**Exercise instructions**: For this exercise, return only the lines in the records below from the one holding "You are a GUI" through the one holding "Instruction: Visit Baylor", including both, exactly as they appear and without pictures.

**Material for this task**:
_ _ _

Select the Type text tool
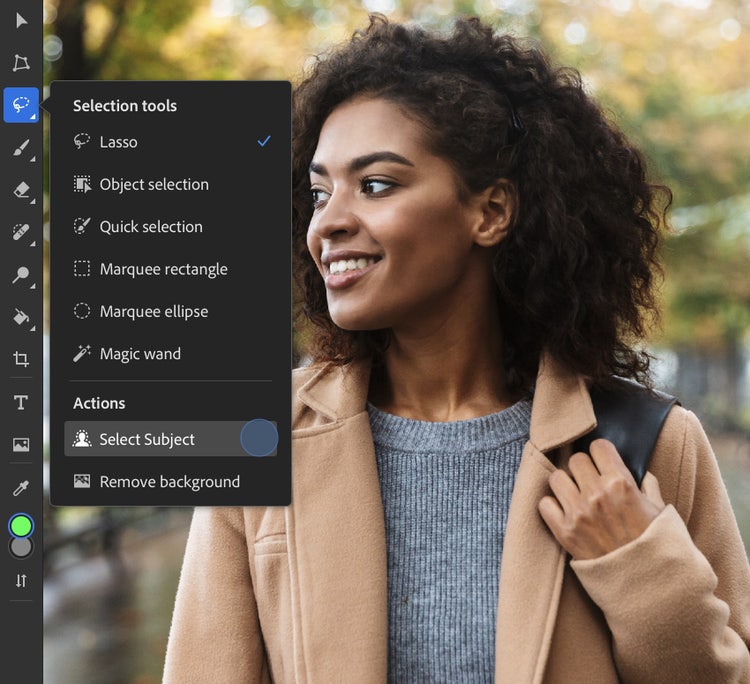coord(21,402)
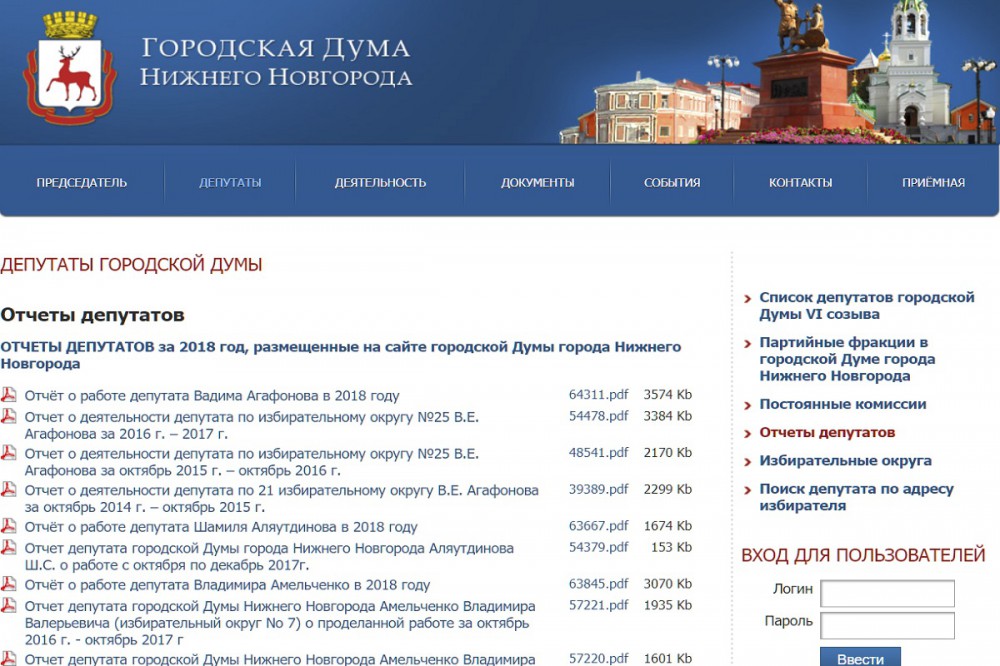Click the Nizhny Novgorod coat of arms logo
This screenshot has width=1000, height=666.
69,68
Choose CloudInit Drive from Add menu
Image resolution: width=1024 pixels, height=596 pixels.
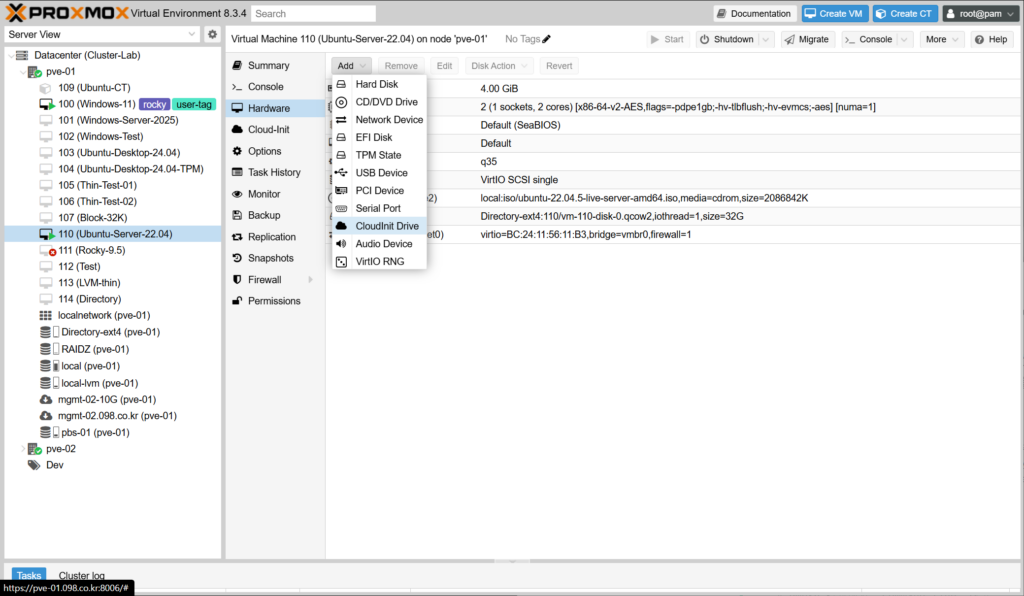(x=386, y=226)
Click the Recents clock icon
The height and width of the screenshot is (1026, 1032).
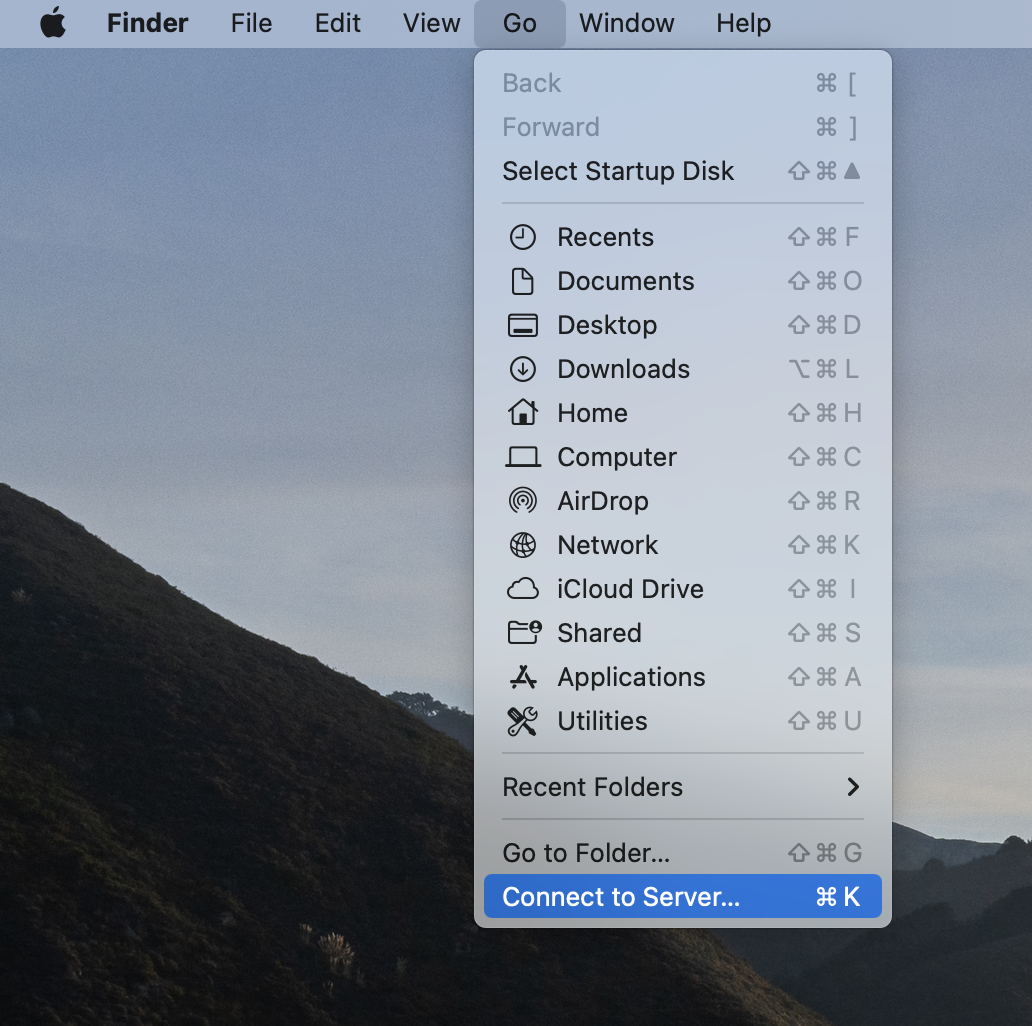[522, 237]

_ _ _

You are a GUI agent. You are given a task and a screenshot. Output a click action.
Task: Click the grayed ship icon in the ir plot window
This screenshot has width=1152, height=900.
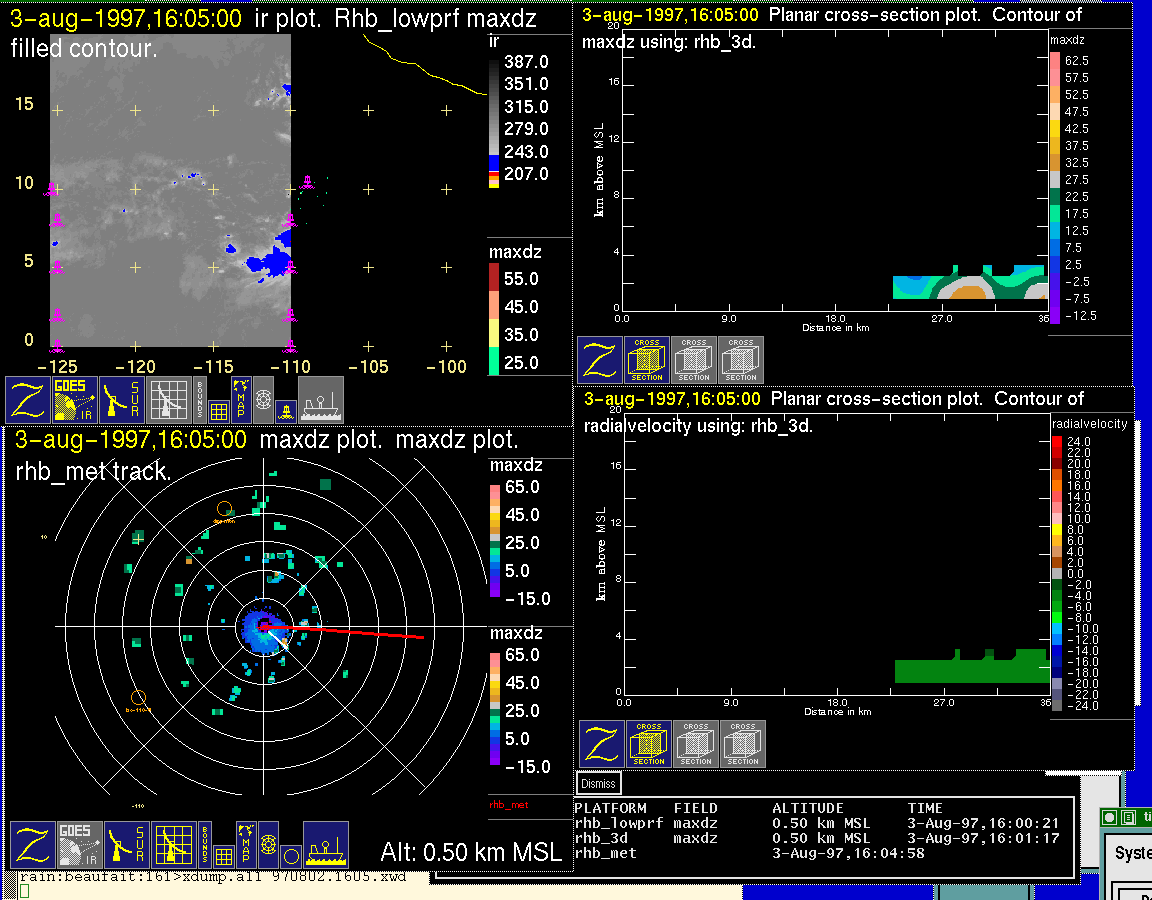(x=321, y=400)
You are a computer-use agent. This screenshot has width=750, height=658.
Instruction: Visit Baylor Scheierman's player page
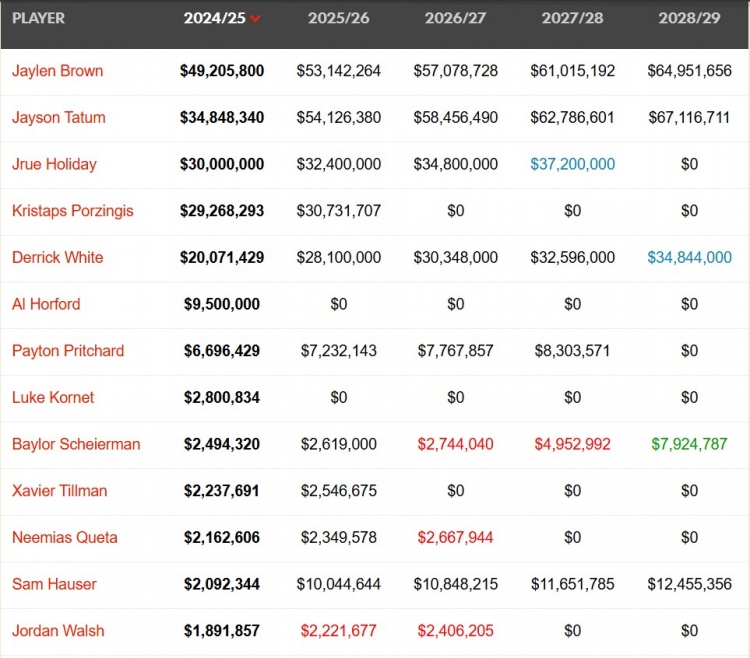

_ _ _

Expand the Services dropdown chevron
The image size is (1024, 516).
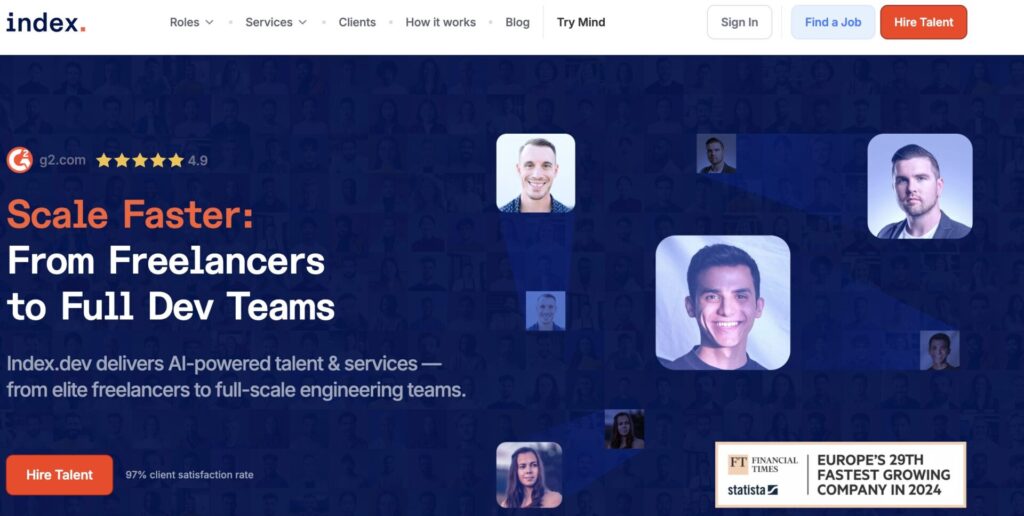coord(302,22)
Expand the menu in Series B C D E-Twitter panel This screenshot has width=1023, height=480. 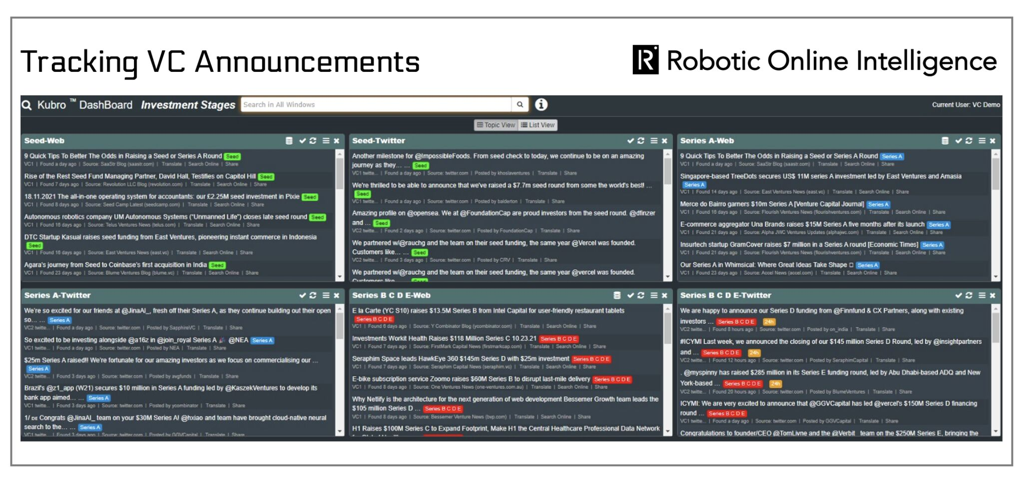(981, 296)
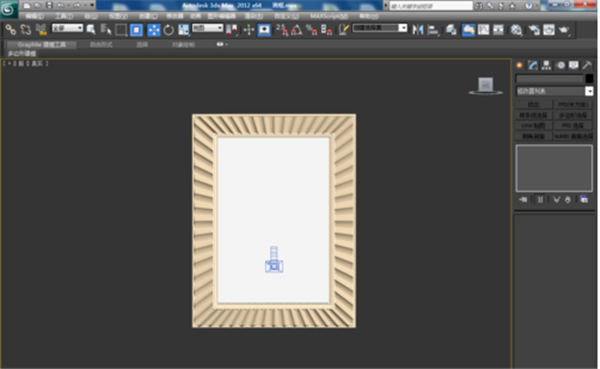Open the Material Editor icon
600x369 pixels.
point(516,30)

_ _ _

**Exercise solution**:
You are a GUI agent. You are given a task and a screenshot. Output a click action.
Task: Click the grayed ship icon in the ir plot window
This screenshot has width=1152, height=900.
(x=321, y=400)
You are a computer-use agent. This screenshot has width=750, height=658.
Instruction: Visit Baylor Scheierman's player page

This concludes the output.